Suppose we have a linear function $A\colon \mathbb R^k \to \mathbb R^k$ which is not injective (hence not surjective). Clearly, we have $\mu(A(\mathbb R^k))=0$ where $\mu(\cdot)$ is the Lebesgue measure on $\mathbb R^k$.
Then, for every $\varepsilon>0$ there exists a $\eta>0$ s.t. $ \mu(\{x\in \mathbb R^k: d(x, A(B_1(\mathbf0))) \le \eta\}) < \varepsilon. $ where $B_1(\mathbf 0)$ is the unit ball in $\mathbb R^k$.
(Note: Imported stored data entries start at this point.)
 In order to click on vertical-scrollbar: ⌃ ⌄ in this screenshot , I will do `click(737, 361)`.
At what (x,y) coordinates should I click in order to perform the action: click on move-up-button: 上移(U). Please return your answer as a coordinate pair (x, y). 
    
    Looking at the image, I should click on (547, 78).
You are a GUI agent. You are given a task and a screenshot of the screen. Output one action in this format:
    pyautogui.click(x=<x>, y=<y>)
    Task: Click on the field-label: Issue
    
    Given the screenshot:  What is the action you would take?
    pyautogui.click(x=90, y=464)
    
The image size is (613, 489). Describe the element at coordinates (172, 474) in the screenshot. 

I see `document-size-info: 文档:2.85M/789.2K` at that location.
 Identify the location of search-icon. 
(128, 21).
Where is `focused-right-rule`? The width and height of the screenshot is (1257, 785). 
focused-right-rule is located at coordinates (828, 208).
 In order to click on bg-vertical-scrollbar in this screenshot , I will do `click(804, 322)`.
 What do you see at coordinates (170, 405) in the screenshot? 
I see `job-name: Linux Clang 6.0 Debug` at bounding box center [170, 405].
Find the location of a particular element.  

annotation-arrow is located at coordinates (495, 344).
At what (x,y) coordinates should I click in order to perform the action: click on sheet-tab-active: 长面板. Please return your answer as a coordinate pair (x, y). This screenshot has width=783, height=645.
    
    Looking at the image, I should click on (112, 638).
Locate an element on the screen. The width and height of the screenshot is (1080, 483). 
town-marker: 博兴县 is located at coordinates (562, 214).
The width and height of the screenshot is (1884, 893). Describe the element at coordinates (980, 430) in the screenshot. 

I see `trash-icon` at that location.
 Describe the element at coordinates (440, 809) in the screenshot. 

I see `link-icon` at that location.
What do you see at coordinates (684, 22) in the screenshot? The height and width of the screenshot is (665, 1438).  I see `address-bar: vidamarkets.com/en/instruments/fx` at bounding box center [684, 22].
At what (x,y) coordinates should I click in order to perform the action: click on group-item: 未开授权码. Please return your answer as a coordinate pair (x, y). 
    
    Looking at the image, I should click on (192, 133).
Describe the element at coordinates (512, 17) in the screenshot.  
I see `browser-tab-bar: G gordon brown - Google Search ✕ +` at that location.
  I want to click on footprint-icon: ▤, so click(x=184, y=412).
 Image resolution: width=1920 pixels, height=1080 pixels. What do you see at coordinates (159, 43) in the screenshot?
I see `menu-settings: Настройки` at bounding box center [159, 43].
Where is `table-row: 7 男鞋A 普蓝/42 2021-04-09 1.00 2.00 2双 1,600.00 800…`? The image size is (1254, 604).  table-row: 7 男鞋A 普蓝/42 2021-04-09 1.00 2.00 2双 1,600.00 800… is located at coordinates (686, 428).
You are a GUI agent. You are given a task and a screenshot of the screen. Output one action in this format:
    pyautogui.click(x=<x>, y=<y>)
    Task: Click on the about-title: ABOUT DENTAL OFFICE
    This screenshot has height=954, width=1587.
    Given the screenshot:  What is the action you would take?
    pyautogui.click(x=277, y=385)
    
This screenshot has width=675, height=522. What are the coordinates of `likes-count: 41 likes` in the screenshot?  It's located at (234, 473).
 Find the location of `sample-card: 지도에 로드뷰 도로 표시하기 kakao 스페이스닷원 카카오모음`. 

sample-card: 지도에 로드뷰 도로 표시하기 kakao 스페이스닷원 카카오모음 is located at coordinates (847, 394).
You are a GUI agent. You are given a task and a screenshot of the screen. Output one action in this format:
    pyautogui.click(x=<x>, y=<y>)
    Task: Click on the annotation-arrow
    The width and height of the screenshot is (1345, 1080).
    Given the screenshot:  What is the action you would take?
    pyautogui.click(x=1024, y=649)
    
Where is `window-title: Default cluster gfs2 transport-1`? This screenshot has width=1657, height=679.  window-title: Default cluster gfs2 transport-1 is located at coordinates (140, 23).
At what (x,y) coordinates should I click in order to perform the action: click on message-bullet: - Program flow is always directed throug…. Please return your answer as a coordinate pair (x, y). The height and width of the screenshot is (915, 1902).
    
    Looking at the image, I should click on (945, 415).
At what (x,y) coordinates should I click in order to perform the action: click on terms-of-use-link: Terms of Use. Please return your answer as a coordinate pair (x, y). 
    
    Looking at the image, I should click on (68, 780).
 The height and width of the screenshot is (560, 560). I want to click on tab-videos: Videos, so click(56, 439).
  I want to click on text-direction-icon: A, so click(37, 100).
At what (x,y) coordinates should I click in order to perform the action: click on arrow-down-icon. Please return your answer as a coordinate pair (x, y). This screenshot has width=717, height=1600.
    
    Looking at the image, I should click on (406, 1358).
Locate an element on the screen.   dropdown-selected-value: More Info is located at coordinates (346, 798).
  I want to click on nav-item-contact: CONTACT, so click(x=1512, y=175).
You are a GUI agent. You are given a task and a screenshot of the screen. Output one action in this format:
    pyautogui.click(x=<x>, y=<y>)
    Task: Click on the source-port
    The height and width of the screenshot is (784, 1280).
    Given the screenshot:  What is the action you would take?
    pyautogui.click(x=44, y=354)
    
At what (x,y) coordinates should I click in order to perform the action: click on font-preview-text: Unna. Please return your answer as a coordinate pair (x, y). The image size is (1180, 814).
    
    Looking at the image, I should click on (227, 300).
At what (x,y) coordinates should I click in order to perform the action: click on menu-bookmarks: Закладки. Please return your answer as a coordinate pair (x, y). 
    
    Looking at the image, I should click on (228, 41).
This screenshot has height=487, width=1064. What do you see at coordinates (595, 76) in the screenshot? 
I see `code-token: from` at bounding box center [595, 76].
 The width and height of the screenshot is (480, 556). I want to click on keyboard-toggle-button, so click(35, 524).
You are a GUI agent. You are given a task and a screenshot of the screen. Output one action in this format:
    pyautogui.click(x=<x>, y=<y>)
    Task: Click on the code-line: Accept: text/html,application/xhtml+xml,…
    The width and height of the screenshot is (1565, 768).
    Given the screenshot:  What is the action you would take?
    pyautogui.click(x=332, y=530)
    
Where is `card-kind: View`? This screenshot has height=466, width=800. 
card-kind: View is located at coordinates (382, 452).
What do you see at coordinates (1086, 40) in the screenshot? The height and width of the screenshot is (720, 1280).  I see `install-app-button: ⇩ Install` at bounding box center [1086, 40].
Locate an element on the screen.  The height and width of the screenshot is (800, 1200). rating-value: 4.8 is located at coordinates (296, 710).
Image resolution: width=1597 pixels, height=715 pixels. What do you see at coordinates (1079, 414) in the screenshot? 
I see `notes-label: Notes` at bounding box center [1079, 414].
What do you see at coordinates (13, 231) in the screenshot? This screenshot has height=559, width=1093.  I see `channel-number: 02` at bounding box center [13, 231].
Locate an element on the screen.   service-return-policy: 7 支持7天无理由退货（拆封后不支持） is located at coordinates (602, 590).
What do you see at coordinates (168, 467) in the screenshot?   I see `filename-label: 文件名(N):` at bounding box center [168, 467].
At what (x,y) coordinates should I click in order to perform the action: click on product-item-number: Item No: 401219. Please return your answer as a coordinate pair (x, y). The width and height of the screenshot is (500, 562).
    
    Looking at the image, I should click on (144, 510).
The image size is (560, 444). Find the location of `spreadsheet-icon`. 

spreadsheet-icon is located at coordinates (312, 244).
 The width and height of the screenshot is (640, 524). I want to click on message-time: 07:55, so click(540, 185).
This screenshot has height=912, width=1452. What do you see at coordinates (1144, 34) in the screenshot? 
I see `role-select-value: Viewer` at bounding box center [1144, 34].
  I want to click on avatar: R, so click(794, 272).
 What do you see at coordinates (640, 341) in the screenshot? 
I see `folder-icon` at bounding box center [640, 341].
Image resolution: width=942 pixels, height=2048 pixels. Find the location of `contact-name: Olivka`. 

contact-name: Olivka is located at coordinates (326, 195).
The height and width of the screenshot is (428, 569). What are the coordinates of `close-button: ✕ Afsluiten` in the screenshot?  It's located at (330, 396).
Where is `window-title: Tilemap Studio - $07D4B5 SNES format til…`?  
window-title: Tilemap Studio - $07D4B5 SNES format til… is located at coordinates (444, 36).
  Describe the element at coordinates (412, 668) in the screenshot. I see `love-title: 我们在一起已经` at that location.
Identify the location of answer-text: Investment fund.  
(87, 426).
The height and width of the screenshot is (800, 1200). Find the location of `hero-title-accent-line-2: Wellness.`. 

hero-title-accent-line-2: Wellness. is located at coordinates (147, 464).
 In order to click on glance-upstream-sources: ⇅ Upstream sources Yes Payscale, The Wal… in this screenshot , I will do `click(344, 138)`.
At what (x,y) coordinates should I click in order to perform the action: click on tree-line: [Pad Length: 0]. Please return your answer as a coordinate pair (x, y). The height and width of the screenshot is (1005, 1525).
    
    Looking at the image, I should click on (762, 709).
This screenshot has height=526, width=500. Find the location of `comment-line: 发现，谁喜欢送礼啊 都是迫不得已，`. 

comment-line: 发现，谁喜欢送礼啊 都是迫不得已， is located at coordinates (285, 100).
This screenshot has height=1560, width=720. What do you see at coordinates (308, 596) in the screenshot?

Is this fact so obvious? I find it in the proof of a theorem on Rudin, R&CA (Chapter 7, thm. 7.24, pag 152) and I'm quite puzzled. I tried to justify this passage in the following manner: consider the sets $ E_n :=\left\{x\in \mathbb R^k: d(x, A(B_1(\mathbf0))) \le \frac{1}{n}\right\} $ Then $ \bigcap_{n\in \mathbb N}E_n=\{x\in \mathbb R^k: d(x, A(B_1(\mathbf0))) =0\}=\overline{A(B_1(\mathbf0))} $ (I'm not so sure about the last equality...). Then, by monotonicity of the measure, we get $ \mu\left(\bigcap_{n \in \mathbb N}E_n\right)=0 $ which implies, if $\mu(E_1)<+\infty$ $ \lim_{n\to+\infty} \mu(E_n)=0. $ From this, I think that Rudin's claim follows (just writing the $\varepsilon-\delta$ definition of limit). But I'm not sure: indeed, I can't show that $\mu(E_1)<+\infty$ and, secondly, I think there is something I'm missing, it can't be too difficult (otherwise Rudin would have explained it!).
Thanks in advance.